Now, "mobile computing platform" is the heart of the smartphone story. These little devices are taking that concept to a higher and higher level.
  • My phone is GPS-equipped, so it can locate me, as precisely as within a couple meters, almost anywhere on Earth. It can act exactly like a dedicated in-car GPS complete with turn-by-turn navigation and voice directions.
  • It connects to the Internet, so it has access to almost boundless information. It displays websites with good fidelity and will soon have a Flash player, unlike the iPhone.
  • It has voice translation, so I can have my spoken English converted to a number of other languages, even that of the Droid itself (or vice-versa).
  • Through many of the available software applications, it can "mash up" data to give me information about the restaurant I'm standing in front of or tell me the names of the constellations I'm looking at in the sky.
  • It can scan the barcodes of food products and tell me their nutritional value or scan the barcodes of electronics products and tell me where I can find the cheapest price.
  • It can take pictures and post the images to the web or shoot video and stream what it sees to another user.
  • And that's just getting around to its use as an entertainment machine. It can play music from MP3 files on the phone or from Internet websites that stream music. It can play video from YouTube and networks like CBS and even play movies from Blockbuster (coming soon).
  • Sorry, I have to add two more: flashlight and compass. Canteen? NO!
I don't think I'm done, but I will stop. You get the idea. The smartphones can do everything but production work, like running Photoshop or Excel or web development or writing (like this) requiring the speed and relative ease of a real keyboard.

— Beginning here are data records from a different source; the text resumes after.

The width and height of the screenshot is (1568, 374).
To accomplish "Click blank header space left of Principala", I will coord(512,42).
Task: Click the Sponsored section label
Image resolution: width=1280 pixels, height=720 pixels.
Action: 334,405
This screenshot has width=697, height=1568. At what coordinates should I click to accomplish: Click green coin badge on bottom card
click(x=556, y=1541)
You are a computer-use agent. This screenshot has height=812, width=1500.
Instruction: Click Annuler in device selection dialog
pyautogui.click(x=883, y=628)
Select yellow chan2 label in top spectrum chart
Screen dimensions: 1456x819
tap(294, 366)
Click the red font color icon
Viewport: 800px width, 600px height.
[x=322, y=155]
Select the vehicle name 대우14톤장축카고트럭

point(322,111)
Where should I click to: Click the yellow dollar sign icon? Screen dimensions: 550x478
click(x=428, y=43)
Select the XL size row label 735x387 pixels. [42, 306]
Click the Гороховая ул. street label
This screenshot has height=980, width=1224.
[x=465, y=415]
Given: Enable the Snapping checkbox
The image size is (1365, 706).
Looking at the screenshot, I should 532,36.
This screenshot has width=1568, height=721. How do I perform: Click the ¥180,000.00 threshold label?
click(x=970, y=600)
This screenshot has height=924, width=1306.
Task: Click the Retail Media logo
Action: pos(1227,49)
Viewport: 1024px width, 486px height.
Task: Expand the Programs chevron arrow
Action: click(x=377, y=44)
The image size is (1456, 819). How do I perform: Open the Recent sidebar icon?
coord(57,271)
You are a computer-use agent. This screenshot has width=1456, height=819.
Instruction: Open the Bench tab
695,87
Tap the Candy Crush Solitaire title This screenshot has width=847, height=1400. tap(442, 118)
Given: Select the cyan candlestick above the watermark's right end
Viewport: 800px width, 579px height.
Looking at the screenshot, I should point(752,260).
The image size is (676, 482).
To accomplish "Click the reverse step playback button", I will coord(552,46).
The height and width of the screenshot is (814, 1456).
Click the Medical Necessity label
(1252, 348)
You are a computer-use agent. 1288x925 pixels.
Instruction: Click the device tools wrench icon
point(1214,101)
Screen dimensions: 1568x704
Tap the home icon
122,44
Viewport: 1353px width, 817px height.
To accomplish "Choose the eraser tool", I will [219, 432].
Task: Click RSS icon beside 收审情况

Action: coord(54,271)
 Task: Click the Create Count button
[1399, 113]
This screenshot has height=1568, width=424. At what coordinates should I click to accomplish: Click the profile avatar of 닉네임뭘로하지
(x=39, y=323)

I'll be darned. Eric Schmidt was right. Watch the video I posted of his speech, if you haven't already. Computing doesn't mean just desktops and notebooks anymore. More and more, it's mobile computing taking the center stage.

If you run a business, you really have to think about how this affects you. Can you be found? What's your reputation? Millions of buying decisions are going to be made by people with smartphones in their hands.

I think that's a great start for this blog ... prewritten by me.